CSL was formed sometime in 1981. In May, 1981, DMH found it could utilize federal funds received by patients under the care of the mental health agency to fund no-cash value life insurance on the lives of those patients. Each policy was for $2000 and payable to the patient’s estate; the sole purpose was to pay burial expenses of persons who died in the custody or the care [351]*351of DMH. Under a stipulation which comprises the fact scenario, on January 27, 1982, DMH and CSL entered into a group contract, which was renewed in September, 1988. Under this contract DMH was the owner and could act on behalf of any person in the group. As per the policy, each person could convert to an individual policy on his or her being released from DMH, although the estate could not be replaced as the beneficiary, even if the person was no longer committed to the Department. The policy was therefore a “whole-life” policy, in that it could be paid-up years before the claim would come due upon the insured’s death. Normally, group life policies are “term-life,” with the policyholder paying members’ premiums on an annual or semi-annual basis, and rights of conversion, once exercised, giving the individual the right to continue making regular premium payments. On October 20, 1988, a petition for receivership on behalf of CSL was filed. On July 7, 1989, the Order was entered. On August 31, 1989, CSL’s receiver sent a letter to DMH stating that the policy was terminated immediately since claims after August 20, 1989 (45 days for CSL’s being placed in receivership for liquidation) could not be paid. The patient certificate holders on whose behalf DMH has brought this suit are patients who were in the system on the date of insolvency; 7,490 persons in this group had fully paid up insurance (cost $2,935,373), while 693 patients had partially paid insurance (cost $119,951). The policy could be terminated by CSL on any “premium due date.”

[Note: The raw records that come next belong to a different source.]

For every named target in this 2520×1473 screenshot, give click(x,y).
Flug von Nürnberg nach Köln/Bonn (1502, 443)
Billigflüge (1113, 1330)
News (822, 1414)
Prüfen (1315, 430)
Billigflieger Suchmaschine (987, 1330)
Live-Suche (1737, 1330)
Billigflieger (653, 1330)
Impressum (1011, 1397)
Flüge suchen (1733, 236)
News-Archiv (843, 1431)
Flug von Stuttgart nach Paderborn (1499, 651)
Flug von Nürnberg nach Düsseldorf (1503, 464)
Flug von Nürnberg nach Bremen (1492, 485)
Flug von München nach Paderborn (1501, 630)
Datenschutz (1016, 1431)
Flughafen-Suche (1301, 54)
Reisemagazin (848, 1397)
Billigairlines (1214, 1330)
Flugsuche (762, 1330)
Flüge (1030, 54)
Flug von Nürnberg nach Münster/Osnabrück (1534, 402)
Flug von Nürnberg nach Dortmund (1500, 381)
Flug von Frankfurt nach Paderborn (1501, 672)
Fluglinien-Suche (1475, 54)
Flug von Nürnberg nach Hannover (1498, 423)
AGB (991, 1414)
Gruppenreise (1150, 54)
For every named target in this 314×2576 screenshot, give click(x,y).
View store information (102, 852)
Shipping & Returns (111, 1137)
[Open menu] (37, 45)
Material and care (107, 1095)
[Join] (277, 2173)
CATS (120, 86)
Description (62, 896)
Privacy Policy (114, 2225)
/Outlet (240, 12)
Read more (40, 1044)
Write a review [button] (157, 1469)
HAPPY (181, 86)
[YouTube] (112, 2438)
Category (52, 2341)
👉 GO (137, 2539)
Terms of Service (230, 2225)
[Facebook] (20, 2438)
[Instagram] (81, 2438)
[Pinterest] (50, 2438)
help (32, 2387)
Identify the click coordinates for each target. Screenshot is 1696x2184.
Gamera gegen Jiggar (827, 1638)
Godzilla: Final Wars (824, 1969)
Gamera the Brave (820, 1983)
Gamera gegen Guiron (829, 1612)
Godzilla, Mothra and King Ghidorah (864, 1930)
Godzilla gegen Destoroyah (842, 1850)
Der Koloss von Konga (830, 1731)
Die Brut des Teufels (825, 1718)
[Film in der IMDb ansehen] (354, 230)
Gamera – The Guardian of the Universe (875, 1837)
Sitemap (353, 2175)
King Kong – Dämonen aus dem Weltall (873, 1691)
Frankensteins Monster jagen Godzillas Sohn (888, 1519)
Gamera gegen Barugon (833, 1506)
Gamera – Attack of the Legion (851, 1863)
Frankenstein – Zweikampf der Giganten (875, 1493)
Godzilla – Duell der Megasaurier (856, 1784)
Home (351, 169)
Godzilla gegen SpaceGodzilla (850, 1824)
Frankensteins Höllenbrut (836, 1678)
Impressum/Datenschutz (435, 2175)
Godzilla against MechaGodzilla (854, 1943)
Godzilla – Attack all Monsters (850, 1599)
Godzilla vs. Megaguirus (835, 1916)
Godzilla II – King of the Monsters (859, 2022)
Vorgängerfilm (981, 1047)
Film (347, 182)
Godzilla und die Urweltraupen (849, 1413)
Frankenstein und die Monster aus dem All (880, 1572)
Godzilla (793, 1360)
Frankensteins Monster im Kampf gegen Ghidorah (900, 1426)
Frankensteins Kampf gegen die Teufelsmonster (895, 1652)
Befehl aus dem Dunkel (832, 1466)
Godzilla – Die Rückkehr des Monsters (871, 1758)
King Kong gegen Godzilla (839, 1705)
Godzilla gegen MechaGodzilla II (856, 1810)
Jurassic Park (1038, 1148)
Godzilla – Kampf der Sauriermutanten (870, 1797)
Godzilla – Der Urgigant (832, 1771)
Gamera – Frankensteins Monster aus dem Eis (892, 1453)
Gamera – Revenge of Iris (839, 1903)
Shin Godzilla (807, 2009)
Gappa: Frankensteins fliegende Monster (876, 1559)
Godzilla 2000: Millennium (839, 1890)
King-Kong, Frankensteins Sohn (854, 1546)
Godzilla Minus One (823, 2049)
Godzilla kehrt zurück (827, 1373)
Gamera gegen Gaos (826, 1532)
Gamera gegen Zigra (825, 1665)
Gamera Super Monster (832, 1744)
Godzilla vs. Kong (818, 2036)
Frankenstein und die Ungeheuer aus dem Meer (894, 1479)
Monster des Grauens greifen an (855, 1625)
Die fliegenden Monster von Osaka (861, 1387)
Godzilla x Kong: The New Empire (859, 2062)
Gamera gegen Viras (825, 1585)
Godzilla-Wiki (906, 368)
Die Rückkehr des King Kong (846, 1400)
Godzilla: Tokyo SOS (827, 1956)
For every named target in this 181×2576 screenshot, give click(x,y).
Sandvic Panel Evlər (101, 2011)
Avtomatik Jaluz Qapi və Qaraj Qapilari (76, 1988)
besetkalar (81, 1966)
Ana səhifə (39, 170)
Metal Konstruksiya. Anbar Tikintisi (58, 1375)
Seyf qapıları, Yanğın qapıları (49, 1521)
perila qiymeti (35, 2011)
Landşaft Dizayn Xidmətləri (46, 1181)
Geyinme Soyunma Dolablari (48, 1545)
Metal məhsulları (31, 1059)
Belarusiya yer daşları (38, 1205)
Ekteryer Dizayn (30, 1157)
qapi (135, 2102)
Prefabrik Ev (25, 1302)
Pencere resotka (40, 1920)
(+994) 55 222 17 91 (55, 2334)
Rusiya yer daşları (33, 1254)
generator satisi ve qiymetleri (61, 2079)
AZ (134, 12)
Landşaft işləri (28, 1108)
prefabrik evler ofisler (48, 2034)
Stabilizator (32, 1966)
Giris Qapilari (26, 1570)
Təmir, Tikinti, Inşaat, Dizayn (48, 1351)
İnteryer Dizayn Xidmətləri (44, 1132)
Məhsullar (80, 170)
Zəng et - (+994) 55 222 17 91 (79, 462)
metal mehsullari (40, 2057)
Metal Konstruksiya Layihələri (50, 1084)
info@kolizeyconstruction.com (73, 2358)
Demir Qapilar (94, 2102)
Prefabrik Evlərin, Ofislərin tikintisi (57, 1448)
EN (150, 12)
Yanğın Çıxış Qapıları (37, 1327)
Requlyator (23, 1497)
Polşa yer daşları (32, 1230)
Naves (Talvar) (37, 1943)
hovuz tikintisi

CSL, MIGA, and its board were made party defendants in DMH’s declaratory judgment action. DMH’s petition prayed for:

* MIGA to return unearned premiums to “client’s of DMH formerly covered by group policy ...”
* MIGA to provide replacement coverage under § 376.724(5).
* MIGA to fund reserves of a replacement policy.
* MIGA “should be required to provide proper notification” to DMH.

DMH makes no requests for any former patient nor shows that any of the remaining patients could not qualify for an entirely new group policy acquired by DMH.

CSL filed a motion to dismiss, but stayed in the suit and has appealed along with DMH. The respondent is MIGA due to the trial court’s entering summary judgment in its favor.

In ruling that MIGA had statutory authority to terminate the group policy without returning “unearned premiums or finding other insurance for DMH” the court ruled:

1) the individual directors of MIGA could not be personally sued, only the association itself. Section 376.715. This correct ruling has not been appealed.
2) The Missouri Act does not contemplate a “self-executory conversion privilege” to allow persons still in a group to convert to individual policies and thus eligible to receive substitute coverage from MIGA.
3) MIGA was only obligated to pay claims for forty-five days after CSL’s going into receivership on person’s still in DMH control (the only persons involved in this suit, not patient’s who had been previously released).
4) The notice of termination to DMH met statutory muster.
5) Neither the act nor the CSL policy gives any remedy calling for a return of unearned premium to DMH, the policyholder.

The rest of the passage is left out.